In conclusion, dexmedetomidine can relieve the neuronal damage that may be caused by mitochondrial membrane oxidative stress, alleviate the damage to mitochondrial-related enzyme system activity and reduce the damage to the activities of mitochondrial respiratory chain enzyme complexes I, II, III and IV, ultimately improving the POCD of patients.

Table III.

Comparisons of BDI results of patients (mean ± SD, n=60).

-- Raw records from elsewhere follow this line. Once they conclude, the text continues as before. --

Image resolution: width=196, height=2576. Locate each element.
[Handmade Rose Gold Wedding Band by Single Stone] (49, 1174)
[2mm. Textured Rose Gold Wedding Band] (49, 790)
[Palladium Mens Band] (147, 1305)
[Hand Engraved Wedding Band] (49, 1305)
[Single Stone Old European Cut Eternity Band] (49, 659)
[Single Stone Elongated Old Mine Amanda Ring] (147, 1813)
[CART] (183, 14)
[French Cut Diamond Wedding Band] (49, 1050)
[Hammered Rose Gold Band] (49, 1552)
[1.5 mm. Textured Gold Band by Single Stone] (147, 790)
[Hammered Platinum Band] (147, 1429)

Groups Day 1 before operation Day 3 after operation Day 5 after operation Day 15 after operation
Dexmedetomidine 4.42±1.41 8.48±1.86a 7.11±1.74a 6.22±1.28a
Propofol + remifentanil 4.33±1.01 13.17±2.03b 10.05±1.26b 7.98±1.05b
t-test 1.114 7.826 7.114 6.865
P-value 0.6885 0.0000 0.0000 0.0015
a

Compared with the dexmedetomidine group at day 1 before operation, P<0.05

b

Compared with the propofol + remifentanil group at day 1 before operation, P<0.05. BDI, Beck Depression Inventory.